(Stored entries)
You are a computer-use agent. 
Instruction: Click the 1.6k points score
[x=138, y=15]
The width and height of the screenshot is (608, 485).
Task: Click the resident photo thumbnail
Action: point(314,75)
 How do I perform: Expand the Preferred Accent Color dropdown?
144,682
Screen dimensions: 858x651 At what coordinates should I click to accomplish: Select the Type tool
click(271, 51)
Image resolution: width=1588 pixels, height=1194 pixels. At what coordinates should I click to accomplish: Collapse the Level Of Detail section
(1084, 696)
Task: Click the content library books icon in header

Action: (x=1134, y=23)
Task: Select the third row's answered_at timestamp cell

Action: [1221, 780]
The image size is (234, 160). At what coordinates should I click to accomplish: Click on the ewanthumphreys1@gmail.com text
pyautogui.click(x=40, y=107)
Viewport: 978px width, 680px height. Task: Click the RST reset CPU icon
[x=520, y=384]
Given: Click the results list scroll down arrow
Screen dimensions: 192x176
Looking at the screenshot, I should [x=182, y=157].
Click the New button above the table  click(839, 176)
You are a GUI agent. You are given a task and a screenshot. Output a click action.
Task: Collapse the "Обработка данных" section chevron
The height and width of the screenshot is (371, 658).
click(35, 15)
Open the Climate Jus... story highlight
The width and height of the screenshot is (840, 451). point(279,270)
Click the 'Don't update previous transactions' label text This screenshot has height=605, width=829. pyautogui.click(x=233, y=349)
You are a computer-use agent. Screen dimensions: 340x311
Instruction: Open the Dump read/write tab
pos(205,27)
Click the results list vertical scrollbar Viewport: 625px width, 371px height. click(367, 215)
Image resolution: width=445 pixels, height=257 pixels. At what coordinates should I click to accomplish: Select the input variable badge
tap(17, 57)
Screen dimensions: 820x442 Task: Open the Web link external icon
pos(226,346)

**THE TASK**.
Reproduce all of the data above verbatim, line for line.

**SOLVED PROBLEM**.
You are a computer-use agent. 
Instruction: Click the 1.6k points score
[x=138, y=15]
The width and height of the screenshot is (608, 485).
Task: Click the resident photo thumbnail
Action: point(314,75)
 How do I perform: Expand the Preferred Accent Color dropdown?
144,682
Screen dimensions: 858x651 At what coordinates should I click to accomplish: Select the Type tool
click(271, 51)
Image resolution: width=1588 pixels, height=1194 pixels. At what coordinates should I click to accomplish: Collapse the Level Of Detail section
(1084, 696)
Task: Click the content library books icon in header

Action: (x=1134, y=23)
Task: Select the third row's answered_at timestamp cell

Action: [1221, 780]
The image size is (234, 160). At what coordinates should I click to accomplish: Click on the ewanthumphreys1@gmail.com text
pyautogui.click(x=40, y=107)
Viewport: 978px width, 680px height. Task: Click the RST reset CPU icon
[x=520, y=384]
Given: Click the results list scroll down arrow
Screen dimensions: 192x176
Looking at the screenshot, I should [x=182, y=157].
Click the New button above the table  click(839, 176)
You are a GUI agent. You are given a task and a screenshot. Output a click action.
Task: Collapse the "Обработка данных" section chevron
The height and width of the screenshot is (371, 658).
click(35, 15)
Open the Climate Jus... story highlight
The width and height of the screenshot is (840, 451). point(279,270)
Click the 'Don't update previous transactions' label text This screenshot has height=605, width=829. pyautogui.click(x=233, y=349)
You are a computer-use agent. Screen dimensions: 340x311
Instruction: Open the Dump read/write tab
pos(205,27)
Click the results list vertical scrollbar Viewport: 625px width, 371px height. click(367, 215)
Image resolution: width=445 pixels, height=257 pixels. At what coordinates should I click to accomplish: Select the input variable badge
tap(17, 57)
Screen dimensions: 820x442 Task: Open the Web link external icon
pos(226,346)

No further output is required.